For a decade now, we have papered the world with greenbacks in our thirst for a better life through imports, and no one has said boo, because what alternative did they have? None, once the pound and yen went down and the sheer magnitude of the global economy sent gold to the sidelines. The euro may someday represent a competitive store of value, but there’s a lot of management work to be done there. The fact is, sheer scale–size–counts for everything in quantitative finance: The big man beats the smaller man every time. We happen to be a big country with a big population, with plenty of space to put the stuff that goes into a high standard of living. How many Japanese have three cars, five TV sets, swimming pools? The dollar rules. It’s the best proof so far of a theory that Bill Clinton seemed determined to test to its limits: If you can get away with something for a long, long time, you may be able to get away with it forever–or at least until payday.

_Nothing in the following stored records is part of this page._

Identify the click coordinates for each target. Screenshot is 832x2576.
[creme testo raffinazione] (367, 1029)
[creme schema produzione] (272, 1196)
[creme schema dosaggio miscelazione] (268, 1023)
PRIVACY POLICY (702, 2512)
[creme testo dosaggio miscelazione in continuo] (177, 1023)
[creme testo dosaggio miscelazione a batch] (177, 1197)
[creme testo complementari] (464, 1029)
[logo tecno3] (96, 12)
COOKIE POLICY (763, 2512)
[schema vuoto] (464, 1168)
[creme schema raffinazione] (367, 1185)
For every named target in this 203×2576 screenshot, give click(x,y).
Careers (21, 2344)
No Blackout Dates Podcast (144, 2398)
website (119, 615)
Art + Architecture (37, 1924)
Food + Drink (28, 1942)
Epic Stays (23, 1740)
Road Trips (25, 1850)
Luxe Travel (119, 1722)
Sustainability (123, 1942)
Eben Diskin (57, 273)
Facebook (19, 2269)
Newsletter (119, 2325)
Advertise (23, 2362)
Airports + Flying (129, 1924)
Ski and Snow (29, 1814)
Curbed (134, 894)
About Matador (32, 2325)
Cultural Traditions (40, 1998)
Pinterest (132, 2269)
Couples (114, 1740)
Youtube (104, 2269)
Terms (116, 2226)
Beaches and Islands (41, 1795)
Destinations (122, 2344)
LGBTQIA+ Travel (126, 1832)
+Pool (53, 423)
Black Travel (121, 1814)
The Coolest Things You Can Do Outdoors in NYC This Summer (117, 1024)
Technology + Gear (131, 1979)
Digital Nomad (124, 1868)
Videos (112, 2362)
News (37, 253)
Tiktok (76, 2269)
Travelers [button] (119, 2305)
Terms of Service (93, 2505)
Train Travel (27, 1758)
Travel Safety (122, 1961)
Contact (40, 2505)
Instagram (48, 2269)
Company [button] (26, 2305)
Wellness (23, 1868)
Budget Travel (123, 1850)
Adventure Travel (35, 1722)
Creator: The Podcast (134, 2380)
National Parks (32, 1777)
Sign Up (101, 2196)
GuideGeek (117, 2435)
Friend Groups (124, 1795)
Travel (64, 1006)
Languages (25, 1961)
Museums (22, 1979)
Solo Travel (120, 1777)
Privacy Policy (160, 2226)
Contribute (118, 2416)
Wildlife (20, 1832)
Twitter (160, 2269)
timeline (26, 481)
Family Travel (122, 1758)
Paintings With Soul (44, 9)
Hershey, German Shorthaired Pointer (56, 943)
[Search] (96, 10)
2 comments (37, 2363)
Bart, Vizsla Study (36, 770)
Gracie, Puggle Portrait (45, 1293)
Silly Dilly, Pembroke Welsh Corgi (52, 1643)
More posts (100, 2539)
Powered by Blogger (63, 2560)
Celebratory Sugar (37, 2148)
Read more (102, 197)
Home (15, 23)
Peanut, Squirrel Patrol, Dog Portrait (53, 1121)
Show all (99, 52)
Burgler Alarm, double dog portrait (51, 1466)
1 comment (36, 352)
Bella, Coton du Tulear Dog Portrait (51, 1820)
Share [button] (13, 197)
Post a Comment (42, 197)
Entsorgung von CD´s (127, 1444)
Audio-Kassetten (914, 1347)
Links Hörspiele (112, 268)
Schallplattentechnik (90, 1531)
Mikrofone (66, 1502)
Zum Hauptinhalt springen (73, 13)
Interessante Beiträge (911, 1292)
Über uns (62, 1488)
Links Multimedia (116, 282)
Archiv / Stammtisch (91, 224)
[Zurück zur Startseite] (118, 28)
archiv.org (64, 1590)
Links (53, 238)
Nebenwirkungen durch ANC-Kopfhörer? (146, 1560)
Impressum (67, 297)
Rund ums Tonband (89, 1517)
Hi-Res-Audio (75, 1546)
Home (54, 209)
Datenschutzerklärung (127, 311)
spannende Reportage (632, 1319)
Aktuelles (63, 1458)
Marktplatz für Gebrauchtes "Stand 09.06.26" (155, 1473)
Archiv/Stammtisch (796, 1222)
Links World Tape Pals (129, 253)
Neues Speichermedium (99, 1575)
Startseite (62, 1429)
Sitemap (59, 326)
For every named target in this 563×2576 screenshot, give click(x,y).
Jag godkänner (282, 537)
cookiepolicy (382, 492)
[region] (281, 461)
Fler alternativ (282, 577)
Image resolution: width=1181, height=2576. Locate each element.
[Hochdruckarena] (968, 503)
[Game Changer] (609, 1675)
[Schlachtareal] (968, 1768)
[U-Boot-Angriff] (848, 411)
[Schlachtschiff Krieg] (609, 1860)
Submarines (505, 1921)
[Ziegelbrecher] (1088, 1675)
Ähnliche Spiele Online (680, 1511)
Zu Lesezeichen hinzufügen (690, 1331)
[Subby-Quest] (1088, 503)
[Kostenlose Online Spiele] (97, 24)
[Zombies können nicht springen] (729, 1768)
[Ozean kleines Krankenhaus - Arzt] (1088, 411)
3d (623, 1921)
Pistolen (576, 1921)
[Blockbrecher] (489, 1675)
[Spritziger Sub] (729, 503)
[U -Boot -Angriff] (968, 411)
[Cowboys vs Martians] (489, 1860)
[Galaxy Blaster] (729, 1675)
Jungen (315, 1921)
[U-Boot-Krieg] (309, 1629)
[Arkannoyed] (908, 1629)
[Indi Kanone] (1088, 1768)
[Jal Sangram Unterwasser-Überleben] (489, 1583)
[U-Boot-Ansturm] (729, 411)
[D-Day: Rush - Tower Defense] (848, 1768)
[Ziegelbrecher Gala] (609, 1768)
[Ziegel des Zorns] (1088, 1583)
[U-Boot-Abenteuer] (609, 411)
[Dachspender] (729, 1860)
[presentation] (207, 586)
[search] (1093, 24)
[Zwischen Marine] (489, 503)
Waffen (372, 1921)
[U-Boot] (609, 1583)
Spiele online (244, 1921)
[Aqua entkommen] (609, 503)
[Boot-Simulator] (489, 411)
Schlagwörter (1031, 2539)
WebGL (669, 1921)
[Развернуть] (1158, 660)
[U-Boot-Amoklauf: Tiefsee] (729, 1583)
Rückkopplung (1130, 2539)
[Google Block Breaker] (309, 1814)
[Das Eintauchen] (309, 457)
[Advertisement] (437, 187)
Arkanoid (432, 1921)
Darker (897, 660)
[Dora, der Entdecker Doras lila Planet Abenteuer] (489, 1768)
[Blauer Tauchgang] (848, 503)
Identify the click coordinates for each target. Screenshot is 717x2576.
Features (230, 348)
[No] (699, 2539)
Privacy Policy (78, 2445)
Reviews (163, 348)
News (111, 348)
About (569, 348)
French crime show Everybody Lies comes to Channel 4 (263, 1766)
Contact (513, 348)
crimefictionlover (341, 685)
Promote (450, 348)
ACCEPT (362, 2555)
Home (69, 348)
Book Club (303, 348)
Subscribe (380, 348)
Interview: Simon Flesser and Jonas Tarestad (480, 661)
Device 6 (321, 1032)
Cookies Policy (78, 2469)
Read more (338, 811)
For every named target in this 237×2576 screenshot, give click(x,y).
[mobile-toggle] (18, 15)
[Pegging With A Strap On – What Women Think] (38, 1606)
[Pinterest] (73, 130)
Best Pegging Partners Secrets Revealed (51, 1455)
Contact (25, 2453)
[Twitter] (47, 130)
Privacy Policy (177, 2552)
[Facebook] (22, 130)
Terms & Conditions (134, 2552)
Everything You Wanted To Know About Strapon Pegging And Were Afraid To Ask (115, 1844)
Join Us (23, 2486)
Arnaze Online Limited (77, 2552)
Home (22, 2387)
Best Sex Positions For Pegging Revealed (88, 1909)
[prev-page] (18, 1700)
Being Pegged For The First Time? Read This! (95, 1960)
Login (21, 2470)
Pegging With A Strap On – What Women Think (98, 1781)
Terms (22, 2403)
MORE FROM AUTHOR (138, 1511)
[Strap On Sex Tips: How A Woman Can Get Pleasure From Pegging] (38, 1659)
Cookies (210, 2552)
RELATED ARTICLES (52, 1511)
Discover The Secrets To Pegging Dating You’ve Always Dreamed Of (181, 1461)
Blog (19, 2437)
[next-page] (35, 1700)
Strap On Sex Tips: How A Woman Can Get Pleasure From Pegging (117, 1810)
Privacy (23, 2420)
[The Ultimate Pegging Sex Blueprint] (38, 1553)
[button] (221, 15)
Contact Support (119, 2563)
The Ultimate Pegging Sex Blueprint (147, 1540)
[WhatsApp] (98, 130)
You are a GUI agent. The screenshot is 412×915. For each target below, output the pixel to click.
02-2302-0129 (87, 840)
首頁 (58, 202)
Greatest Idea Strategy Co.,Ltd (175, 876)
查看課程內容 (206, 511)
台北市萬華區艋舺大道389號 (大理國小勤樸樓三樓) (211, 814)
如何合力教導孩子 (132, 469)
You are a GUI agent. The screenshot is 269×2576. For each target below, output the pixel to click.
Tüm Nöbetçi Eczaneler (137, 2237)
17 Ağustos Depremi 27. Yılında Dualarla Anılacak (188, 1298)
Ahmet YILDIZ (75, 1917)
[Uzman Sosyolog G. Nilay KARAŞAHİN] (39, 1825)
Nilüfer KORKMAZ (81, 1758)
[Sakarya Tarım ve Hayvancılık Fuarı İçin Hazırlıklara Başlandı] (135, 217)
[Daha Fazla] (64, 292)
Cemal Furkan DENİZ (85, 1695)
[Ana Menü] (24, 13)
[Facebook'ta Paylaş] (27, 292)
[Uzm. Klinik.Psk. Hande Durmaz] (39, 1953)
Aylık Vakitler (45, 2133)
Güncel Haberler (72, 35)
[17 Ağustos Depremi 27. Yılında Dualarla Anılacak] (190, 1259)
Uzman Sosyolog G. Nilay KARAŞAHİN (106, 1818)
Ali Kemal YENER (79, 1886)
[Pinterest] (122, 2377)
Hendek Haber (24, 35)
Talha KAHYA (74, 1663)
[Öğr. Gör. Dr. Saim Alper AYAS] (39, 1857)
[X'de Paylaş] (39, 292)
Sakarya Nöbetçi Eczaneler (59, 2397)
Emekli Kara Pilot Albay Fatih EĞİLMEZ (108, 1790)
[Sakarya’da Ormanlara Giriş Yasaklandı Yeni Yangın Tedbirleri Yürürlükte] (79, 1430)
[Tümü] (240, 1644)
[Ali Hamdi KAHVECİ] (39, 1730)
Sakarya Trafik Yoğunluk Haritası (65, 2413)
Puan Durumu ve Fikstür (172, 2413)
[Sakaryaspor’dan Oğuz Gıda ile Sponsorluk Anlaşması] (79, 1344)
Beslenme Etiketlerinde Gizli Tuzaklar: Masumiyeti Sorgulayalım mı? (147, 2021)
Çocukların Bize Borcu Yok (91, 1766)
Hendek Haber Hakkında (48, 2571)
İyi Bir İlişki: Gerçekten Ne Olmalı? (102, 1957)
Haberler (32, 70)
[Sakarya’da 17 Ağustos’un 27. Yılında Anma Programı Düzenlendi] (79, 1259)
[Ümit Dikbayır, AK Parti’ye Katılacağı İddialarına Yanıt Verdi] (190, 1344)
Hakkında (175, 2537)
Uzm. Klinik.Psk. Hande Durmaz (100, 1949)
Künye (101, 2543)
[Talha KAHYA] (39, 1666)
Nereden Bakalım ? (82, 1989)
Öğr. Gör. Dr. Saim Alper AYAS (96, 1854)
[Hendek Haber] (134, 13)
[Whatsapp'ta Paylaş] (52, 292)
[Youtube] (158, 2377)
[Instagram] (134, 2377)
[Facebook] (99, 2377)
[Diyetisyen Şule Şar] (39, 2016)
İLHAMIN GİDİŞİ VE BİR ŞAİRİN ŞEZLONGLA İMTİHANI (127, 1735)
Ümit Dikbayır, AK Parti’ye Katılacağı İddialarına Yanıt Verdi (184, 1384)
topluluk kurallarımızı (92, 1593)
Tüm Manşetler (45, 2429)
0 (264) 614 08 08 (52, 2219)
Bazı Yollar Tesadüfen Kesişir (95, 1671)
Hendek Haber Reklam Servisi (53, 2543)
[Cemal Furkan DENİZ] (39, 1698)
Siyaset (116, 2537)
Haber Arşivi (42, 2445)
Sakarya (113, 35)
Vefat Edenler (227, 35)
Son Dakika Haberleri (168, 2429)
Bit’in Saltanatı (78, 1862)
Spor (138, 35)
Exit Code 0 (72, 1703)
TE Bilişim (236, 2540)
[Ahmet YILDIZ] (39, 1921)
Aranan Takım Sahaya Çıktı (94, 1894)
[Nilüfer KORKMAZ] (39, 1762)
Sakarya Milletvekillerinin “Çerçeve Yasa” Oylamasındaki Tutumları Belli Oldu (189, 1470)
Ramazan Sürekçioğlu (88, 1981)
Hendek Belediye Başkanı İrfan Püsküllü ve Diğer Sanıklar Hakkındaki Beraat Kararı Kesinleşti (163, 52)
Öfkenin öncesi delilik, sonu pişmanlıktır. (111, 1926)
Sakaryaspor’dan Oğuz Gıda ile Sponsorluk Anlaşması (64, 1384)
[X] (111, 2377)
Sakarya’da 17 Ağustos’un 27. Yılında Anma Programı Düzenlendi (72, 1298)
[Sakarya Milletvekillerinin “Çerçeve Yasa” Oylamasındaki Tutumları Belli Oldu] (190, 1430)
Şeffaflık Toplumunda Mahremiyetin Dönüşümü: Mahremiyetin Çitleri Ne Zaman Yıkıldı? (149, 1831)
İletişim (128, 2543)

The risk is always that potentially big economies like China’s and India’s, or big commodity sources like OPEC, should decide they want an alternative store of value and start insisting on, say, euros for payment of a significant portion of future transactions. The problem with this is that currencies are like salmon; inevitably they return to their home waters, the rills and streams or vast lakes in which they were “imprinted,” as ichthyologists say. Those waters must be able to accommodate both the full-grown fish and the fingerlings, or else the former devour the latter. Just now–it may be different in 10 years–the euro bloc couldn’t handle an infusion of euros in the size probably needed to threaten the dollar’s absolute hegemony.

And hegemony it is, make no mistake. I like the way Jim Grant’s indispensable Interest Rate Observer puts it in the current (March 30) number: “Capital spending, which drove U.S. growth during the late 1990s, is slowing … the Federal Reserve’s index of domestic factory utilization … stands at its lowest since January 1992. Commodity prices, junk-bond prices and stock prices are falling. Yet the dollar exchange rate is (or has been) rising, even in the face of a decelerating economy, a surging current account deficit, a collapsing speculative bubble and the dawning realization that Alan Greenspan puts on his trousers one leg at a time.” Those guys with their faces on the currency, they the men!

How to deal with this? Our Nobel savants prescribe “a gradual reduction of total expenditure relative to income–that is, a rise in national saving–and an increase in net exports.” My question is, how do you get from where we are to where they want us to be?

Rectify the balance of payments with more Adam Sandler movies? Implement a national-savings initiative whose centerpiece might be a tax increase that would be deposited in a federal savings bank insulated by law from the depredations of legislators and the subtle brilliance of Federal Reserve chairmen? Do we move production back here from overseas? At what wage rates, pray tell? And does a $3-a-day worker have as great a possibility–let alone propensity–to spend as a $20-an-hour laborer? The spiel–signing up the mullets–is the easy part; delivering the goods is what’s hard. If you don’t believe me, just ask the good folks at Pacific Gas & Electric.

I think there are imaginative answers out there, but if recent history shows anything, it is that nothing in America is less well rewarded than an idea, even a supergood one, whose moment has not yet come, or has been so deemed by the official gatekeepers who edit Op-Ed pages and book talk shows. And most of all an idea whose implementation threatens to mitigate or reduce someone’s short-term profit–or their place in the talk-show pecking order.

Which means you won’t find such ideas expressed on the Op-Ed page or heard on Charlie Rose –and as long as that’s the case, probably not to the benefit of this great nation, either.